A pertinence and necessity is clearly evident in this extended, but effective conversion of Angie Thomas’s young adult bestseller.
The Hate U Give is directed in often deft strokes by George Tillman, Jr. (Notorious, Soul Food) even if some of the characters lack much dimension in the collaboration with scribe Audrey Wells (Under The Tuscan Sun, Guinevere, The Truth About Cats and Dogs).
Still, it’s hard not to be swayed by the performance of Amandla Stenberg (The Darkest Minds, The Hunger Games) as black adolescent Starr Carter dwelling in a poor neighborhood but belonging to a mainly white privileged prep school.
Being the lone observer to the death of her devoted swain Khalil (Algee Smith of Detroit) at the hands of a local white cop when reaching for a hairbrush leaves her in an equivocal position as classmates have their perceptions of the offense. Besides, her half-brother’s daddy (a menacing Anthony Mackie of films like The Hurt Locker, The Night Before and Ant-Man) who happens to be the neighborhood syndicate boss doesn’t want this sticky situation to come back to him. Will Starr come forward and testify or play it safe?
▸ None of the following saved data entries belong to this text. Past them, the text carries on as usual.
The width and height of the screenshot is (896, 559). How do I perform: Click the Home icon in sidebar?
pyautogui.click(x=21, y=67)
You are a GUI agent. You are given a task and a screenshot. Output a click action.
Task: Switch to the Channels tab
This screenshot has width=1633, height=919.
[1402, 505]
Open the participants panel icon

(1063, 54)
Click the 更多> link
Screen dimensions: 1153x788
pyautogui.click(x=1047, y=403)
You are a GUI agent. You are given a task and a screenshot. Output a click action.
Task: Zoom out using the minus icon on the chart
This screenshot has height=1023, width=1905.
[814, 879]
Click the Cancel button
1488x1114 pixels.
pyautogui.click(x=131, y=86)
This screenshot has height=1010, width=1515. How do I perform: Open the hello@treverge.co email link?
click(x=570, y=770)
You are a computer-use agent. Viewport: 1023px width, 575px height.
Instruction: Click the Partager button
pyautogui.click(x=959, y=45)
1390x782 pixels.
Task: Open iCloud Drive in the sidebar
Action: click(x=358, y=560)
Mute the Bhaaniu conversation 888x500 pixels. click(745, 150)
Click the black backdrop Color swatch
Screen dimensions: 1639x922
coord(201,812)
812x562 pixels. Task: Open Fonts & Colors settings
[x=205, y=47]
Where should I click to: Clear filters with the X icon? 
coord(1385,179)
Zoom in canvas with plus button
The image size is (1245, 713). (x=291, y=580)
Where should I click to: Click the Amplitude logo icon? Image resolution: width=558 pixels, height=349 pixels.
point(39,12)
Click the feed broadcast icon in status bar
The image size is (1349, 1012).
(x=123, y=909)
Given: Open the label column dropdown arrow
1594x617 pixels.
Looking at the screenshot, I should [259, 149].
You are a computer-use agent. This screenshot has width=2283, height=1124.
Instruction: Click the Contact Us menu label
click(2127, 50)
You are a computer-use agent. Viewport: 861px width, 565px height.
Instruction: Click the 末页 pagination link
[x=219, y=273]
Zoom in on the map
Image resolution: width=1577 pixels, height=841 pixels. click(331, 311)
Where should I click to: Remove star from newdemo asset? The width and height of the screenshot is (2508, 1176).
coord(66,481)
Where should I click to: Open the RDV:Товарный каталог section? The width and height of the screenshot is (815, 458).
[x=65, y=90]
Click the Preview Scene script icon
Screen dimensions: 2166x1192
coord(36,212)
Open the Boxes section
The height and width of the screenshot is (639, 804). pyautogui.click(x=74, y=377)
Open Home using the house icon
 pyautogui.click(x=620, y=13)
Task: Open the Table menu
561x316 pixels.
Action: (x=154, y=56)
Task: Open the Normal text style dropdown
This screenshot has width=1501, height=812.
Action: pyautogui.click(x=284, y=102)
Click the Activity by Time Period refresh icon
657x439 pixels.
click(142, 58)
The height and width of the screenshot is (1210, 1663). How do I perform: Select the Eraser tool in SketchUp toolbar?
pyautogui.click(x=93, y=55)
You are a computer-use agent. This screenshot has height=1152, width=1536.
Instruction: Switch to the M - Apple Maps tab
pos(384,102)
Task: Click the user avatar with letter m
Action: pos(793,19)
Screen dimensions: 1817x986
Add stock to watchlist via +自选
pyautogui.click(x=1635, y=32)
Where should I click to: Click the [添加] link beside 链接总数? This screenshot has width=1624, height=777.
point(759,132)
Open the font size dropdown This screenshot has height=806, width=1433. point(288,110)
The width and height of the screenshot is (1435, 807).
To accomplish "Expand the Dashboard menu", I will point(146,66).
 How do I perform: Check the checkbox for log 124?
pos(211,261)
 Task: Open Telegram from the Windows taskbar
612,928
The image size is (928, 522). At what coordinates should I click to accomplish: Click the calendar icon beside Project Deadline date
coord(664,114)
Tillman and his staff have a creative impulse to lighten the mood at times when not displaying a touch for cruel impulses and its aftermath. In a depiction of an uneasy balance between two worlds turned calamitous there is solid secondary work by Regina Hall and Russell Hornsby as Starr’s understanding parents, while Smith exudes noticeable personality. And, Common (Selma, Just Wright, as well as the current Smallfoot) is quite persuasive as Uncle Carlos. Yet, the major impetus in The Hate U Give is the mature, emancipating arc delivered by Stenberg who seizes upon a trenchant opportunity to follow in the footsteps of former co-stars like Jennifer Lawrence.